SUPPLIED MATERIAL below:

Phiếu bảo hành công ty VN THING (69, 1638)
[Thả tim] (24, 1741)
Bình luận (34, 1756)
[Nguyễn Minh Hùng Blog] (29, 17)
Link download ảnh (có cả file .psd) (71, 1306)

End of SUPPLIED MATERIAL.
SUPPLIED MATERIAL below:

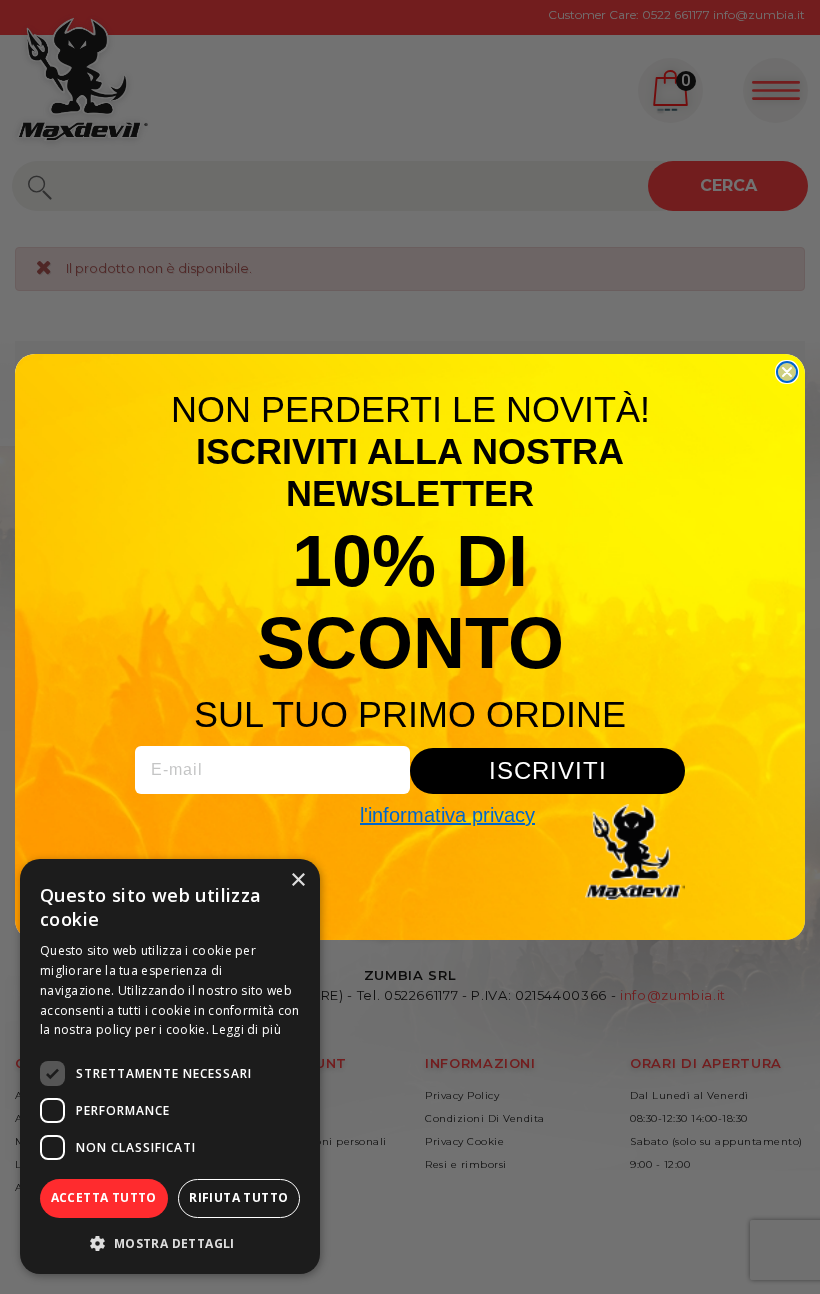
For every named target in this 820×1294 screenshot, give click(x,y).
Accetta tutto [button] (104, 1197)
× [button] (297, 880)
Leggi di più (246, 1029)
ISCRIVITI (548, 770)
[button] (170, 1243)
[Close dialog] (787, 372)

End of SUPPLIED MATERIAL.

TASK DIRECTIONS: Give again, word for word, every line of the listing above from the one with "[button] (297, 880)" to the one with "[Close dialog] (787, 372)", both inclusive, and nothing beyond them.

YOUR RESPONSE:
× [button] (297, 880)
Leggi di più (246, 1029)
ISCRIVITI (548, 770)
[button] (170, 1243)
[Close dialog] (787, 372)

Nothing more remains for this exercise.